Bashed HTB Writeup

Viren Saroha

5 min readJun 29, 2021

Hi everyone, this is my writeup for box “Bashed” found on HackTheBox .

Nudge Section :

Visit /dev to get WebShell,
Upload php-reverse-shell in /uploads directory from phpbash WebShell to get reverse shell,
Change the code in test.py with that of reverse shell to escalate privileges to root.

Machine IP Address : 10.10.10.68

Part 1 : Recon

1. Starting off with an Nmap Scan to get information about the open ports.

nmap -sC -sV -Pn 10.10.10.68

We get the following results from the nmap scan:

We have only 1 port open.

Port 80 : Running Apache 2.4.18

2. Before Enumerating further let’s run a gobuster scan.

gobuster dir -u http://10.10.10.68/ -w /usr/share/wordlists/dirbuster/directory-list-2.3-medium.txt -q -e

We get some interesting directories from the scan.

/uploads , /php and /dev

Part 2: Enumeration

Let’s begin our enumeration by visiting the webpage on port 80

Clicking on the arrow and phpbash on first page leads us to http://10.10.10.68/single.html. There, we can find a link to a GitHub repository ( https://github.com/Arrexel/phpbash ) explaining that phpbash is a standalone, semi-interactive web shell.

Visiting the Github repository link ( https://github.com/Arrexel/phpbash ) give us juicy information on how to access the shell.

As visible in the screenshot (on the github page) the WebShell is in the uploads directory, Also we got the same directory listed in the gobuster scan.

BUT!! visiting the /uploads directory showed a blank page. Don’t worry let’s visit the other interesting directory we got from gobuster scan.

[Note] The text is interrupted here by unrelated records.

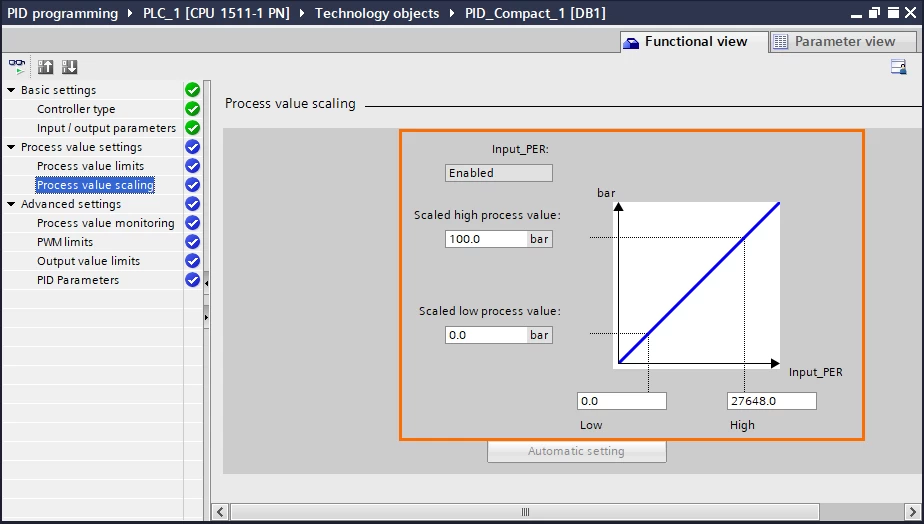Click the monitoring glasses icon in toolbar
The width and height of the screenshot is (924, 524).
coord(17,67)
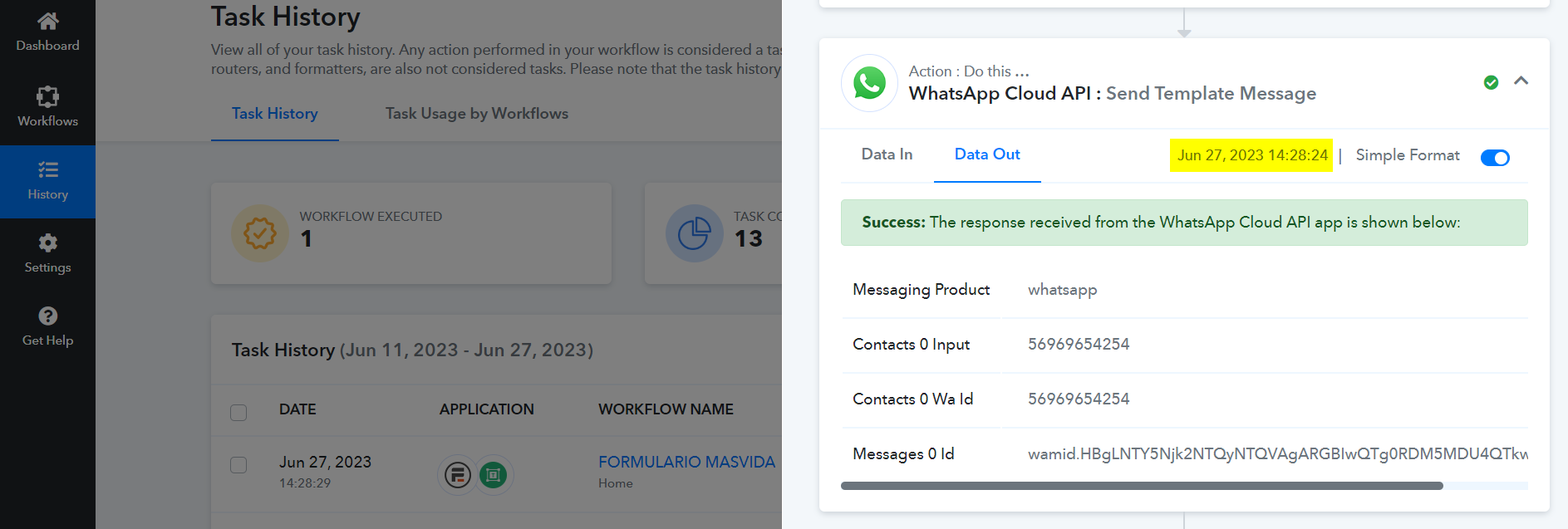Click the Jun 27, 2023 14:28:24 timestamp
Viewport: 1568px width, 529px height.
click(1251, 155)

On visiting the /dev directory we get the index listed for the WebShells.

Part 3 : Getting User Flag

Visiting the WebShells we got from the /dev directory we got a shell as Apache’s default user www-data. Now let’s try to get the user flag.

We get the user flag by looking into the arrexel directory .

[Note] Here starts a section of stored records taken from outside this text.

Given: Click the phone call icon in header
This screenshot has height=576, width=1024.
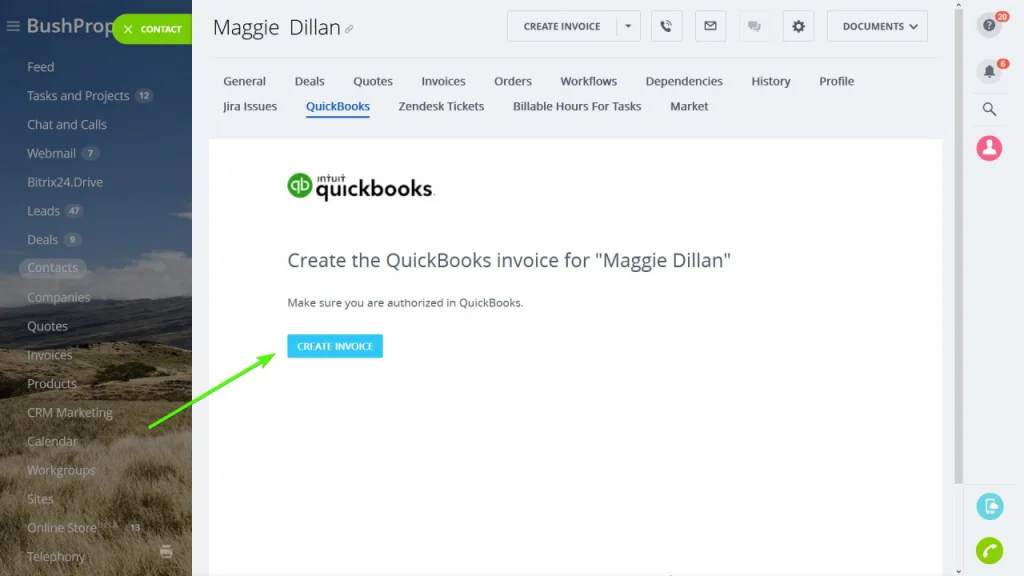Looking at the screenshot, I should pos(666,26).
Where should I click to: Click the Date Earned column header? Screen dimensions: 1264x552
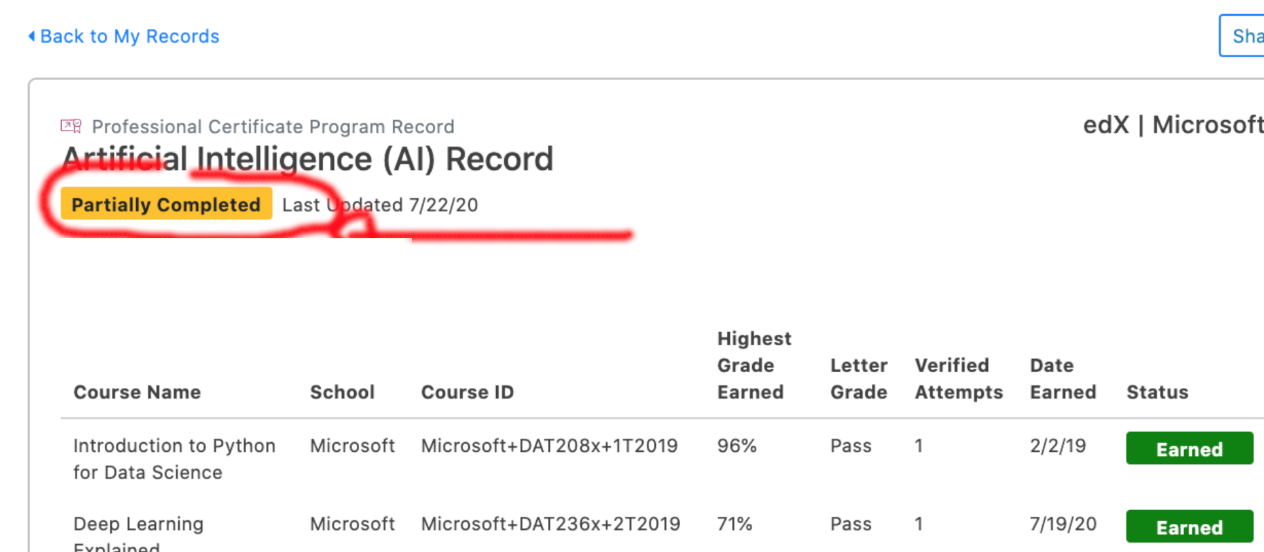coord(1063,379)
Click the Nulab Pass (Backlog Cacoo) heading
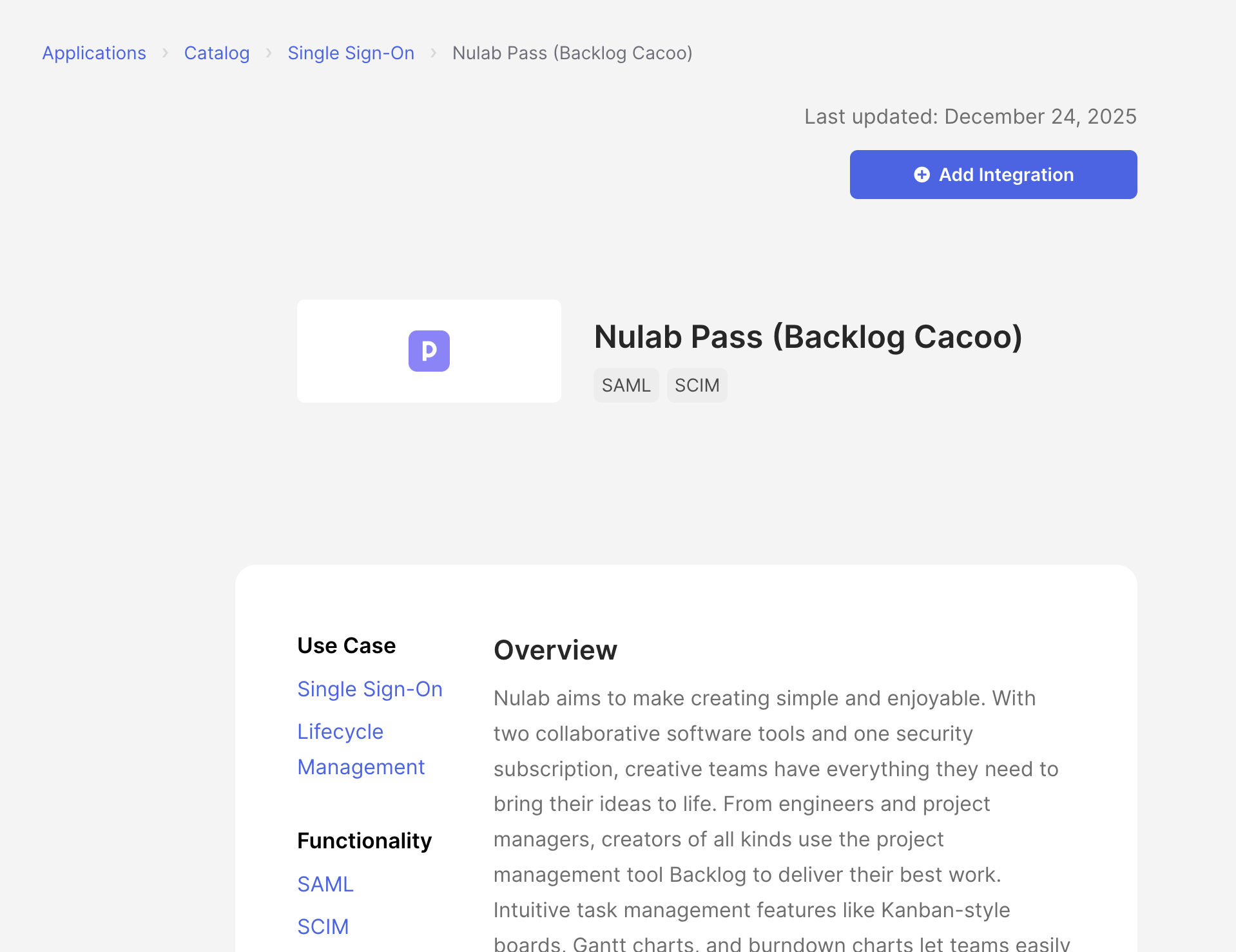The width and height of the screenshot is (1236, 952). (x=808, y=337)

Part 4 : Getting Root Flag

Now let’s try for privilege escalation. Running the sudo -l command gives us some juicy information Let’s take note of it for later use.

Now let’s try to get linPeas.sh in order to get information for privilege escalation. I tried several ways ( wget, curl, git clone, upload functionality of phpbash ) to get the script But I got no success. So I started manually enumerating the box and also thinking about getting a reverse shell to our host machine.

As I was stuck at this point So, I took a break and decided to come back later.

I started again by going through the gobuster scan. I got a php file in the /php directory But it was also a dead end.

Now we are left with /uploads directory. So I thought what if we could create a file in /uploads directory using the WebShell and access it by visiting through url and BINGO!! we can do that. Now let’s upload a php reverse shell.

Now it’s time to get a reverse shell….Don’t forget to start NetCat listener on your machine.

First of all let us make the shell stable by using :

python3 -c ‘import pty;pty.spawn(“/bin/bash”)’.

Remember the result we got from sudo -l. So change the user to scriptmanager by using

sudo -u scriptmanager bash

Now let’s try to further enumerate the box.

The scripts directory stands out so let’s take a look into it.

Taking a look at test.py we can conclude that both test.txt and test.py are interrelated.

Observe that the test.txt file is owned by root think what if we could add a reverse shell code in test.py and the reverse shell we will get will run as root!! So let’s remove the original test.py file and replace it with a test.py created by us in our local machine which contains reverse shell code.